## [Task directions]
Print all the records below, word for word and in full.

## [Data records]
====================
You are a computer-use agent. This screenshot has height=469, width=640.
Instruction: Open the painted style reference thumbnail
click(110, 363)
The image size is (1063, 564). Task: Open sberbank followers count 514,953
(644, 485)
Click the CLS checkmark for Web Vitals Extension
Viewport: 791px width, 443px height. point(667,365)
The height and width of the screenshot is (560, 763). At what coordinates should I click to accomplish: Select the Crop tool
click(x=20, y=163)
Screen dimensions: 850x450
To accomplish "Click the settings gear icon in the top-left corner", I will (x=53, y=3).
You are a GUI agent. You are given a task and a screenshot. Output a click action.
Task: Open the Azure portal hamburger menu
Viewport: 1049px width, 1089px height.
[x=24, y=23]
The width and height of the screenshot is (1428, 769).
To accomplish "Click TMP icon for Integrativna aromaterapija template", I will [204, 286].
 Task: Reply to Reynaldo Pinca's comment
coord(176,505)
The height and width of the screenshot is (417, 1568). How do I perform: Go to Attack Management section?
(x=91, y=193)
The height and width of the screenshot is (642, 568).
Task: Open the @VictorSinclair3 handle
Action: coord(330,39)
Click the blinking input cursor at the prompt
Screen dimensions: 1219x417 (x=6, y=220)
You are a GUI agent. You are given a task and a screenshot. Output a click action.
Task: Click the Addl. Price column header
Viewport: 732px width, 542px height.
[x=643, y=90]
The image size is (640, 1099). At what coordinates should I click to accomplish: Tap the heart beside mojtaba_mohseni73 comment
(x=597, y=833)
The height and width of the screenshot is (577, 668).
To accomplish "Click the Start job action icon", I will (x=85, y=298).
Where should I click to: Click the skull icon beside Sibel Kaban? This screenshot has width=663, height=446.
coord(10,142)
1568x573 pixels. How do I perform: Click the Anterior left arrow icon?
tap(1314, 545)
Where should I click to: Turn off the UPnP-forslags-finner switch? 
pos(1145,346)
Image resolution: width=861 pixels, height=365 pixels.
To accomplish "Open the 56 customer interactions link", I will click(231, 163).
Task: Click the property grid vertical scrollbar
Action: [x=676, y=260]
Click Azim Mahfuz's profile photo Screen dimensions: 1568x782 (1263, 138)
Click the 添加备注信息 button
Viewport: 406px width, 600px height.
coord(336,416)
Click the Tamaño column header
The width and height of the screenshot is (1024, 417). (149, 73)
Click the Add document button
====================
## [Result of the exercise]
You are a computer-use agent. This screenshot has height=469, width=640.
Instruction: Open the painted style reference thumbnail
click(110, 363)
The image size is (1063, 564). Task: Open sberbank followers count 514,953
(644, 485)
Click the CLS checkmark for Web Vitals Extension
Viewport: 791px width, 443px height. point(667,365)
The height and width of the screenshot is (560, 763). At what coordinates should I click to accomplish: Select the Crop tool
click(x=20, y=163)
Screen dimensions: 850x450
To accomplish "Click the settings gear icon in the top-left corner", I will (x=53, y=3).
You are a GUI agent. You are given a task and a screenshot. Output a click action.
Task: Open the Azure portal hamburger menu
Viewport: 1049px width, 1089px height.
[x=24, y=23]
The width and height of the screenshot is (1428, 769).
To accomplish "Click TMP icon for Integrativna aromaterapija template", I will [204, 286].
 Task: Reply to Reynaldo Pinca's comment
coord(176,505)
The height and width of the screenshot is (417, 1568). How do I perform: Go to Attack Management section?
(x=91, y=193)
The height and width of the screenshot is (642, 568).
Task: Open the @VictorSinclair3 handle
Action: coord(330,39)
Click the blinking input cursor at the prompt
Screen dimensions: 1219x417 (x=6, y=220)
You are a GUI agent. You are given a task and a screenshot. Output a click action.
Task: Click the Addl. Price column header
Viewport: 732px width, 542px height.
[x=643, y=90]
The image size is (640, 1099). At what coordinates should I click to accomplish: Tap the heart beside mojtaba_mohseni73 comment
(x=597, y=833)
The height and width of the screenshot is (577, 668).
To accomplish "Click the Start job action icon", I will (x=85, y=298).
Where should I click to: Click the skull icon beside Sibel Kaban? This screenshot has width=663, height=446.
coord(10,142)
1568x573 pixels. How do I perform: Click the Anterior left arrow icon?
tap(1314, 545)
Where should I click to: Turn off the UPnP-forslags-finner switch? 
pos(1145,346)
Image resolution: width=861 pixels, height=365 pixels.
To accomplish "Open the 56 customer interactions link", I will click(231, 163).
Task: Click the property grid vertical scrollbar
Action: [x=676, y=260]
Click Azim Mahfuz's profile photo Screen dimensions: 1568x782 (1263, 138)
Click the 添加备注信息 button
Viewport: 406px width, 600px height.
coord(336,416)
Click the Tamaño column header
The width and height of the screenshot is (1024, 417). (149, 73)
Click the Add document button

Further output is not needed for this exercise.